• **EXERCISE**
Search the entries for the line containing "The width and height of the screenshot is (734, 560).". Repeat it, then every line after it, exactly through the final line.

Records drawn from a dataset
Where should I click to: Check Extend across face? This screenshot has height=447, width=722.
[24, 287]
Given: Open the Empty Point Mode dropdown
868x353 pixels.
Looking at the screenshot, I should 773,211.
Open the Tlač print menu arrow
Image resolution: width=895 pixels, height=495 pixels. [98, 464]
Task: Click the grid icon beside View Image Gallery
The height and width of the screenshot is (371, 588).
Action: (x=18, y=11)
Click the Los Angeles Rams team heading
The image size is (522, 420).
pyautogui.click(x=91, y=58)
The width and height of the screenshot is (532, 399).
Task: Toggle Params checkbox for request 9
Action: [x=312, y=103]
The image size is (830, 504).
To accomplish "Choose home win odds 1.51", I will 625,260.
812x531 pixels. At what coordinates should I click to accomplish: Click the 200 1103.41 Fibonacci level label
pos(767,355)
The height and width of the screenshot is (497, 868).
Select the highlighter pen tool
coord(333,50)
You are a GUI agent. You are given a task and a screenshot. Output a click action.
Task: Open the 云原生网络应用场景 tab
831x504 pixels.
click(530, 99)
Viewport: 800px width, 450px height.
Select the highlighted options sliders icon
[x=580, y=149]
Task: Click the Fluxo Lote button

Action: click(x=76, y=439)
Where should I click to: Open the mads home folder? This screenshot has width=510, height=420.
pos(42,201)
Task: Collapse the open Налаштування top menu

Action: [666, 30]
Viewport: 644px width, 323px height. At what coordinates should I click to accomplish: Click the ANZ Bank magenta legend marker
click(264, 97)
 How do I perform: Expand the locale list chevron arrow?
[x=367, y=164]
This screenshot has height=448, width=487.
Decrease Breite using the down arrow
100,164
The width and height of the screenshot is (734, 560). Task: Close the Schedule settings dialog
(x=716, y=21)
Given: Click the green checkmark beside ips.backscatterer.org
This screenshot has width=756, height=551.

• **RESULT OF THE TASK**
The width and height of the screenshot is (734, 560). Task: Close the Schedule settings dialog
(x=716, y=21)
Given: Click the green checkmark beside ips.backscatterer.org
This screenshot has width=756, height=551.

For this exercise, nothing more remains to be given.